Police investigations determined that both the trafficker and the captain were among those who were rescued. They were arrested on charges of homicide and abetting unauthorized immigration.

Difficulties in tracking the small crafts produce differing statistics, but they all indicate that the perilous sea route from Western Africa to the Canary Islands is as an increasingly important entry point for migrants fleeing poverty and violence in hopes of reaching Europe.

According to Spain’s Interior Ministry, more than 6,900 migrants have arrived in the archipelago so far this year, compared with 2,700 in the same period in 2020.
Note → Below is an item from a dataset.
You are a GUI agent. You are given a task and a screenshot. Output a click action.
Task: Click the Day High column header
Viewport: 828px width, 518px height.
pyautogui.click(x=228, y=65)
Fatalities are also on the rise.

The U.N.’s International Organization for Migration says that at least 250 migrants have died so far this year trying to reach the Spanish archipelago. In 2020, the organization’s Missing Migrants Project recorded a peak of 749 fatalities on the route, although it received many more reports of shipwrecks that it couldn’t verify.

Caminando Fronteras, a nongovernmental organization that monitors migration from Africa to Spain, said that over 2,000 people have died or gone missing trying reach Spain from Africa, with the vast majority (1,922) perishing on the Atlantic route to the Canaries. That is more than the 1,852 fatalities for the same route the aid group counted in all of 2020.

“Last year was our worst year so far for deaths … but these figures are the worst we have seen since we started out work on the ground in 2007,” Caminando Fronteras founder Helena Maleno said.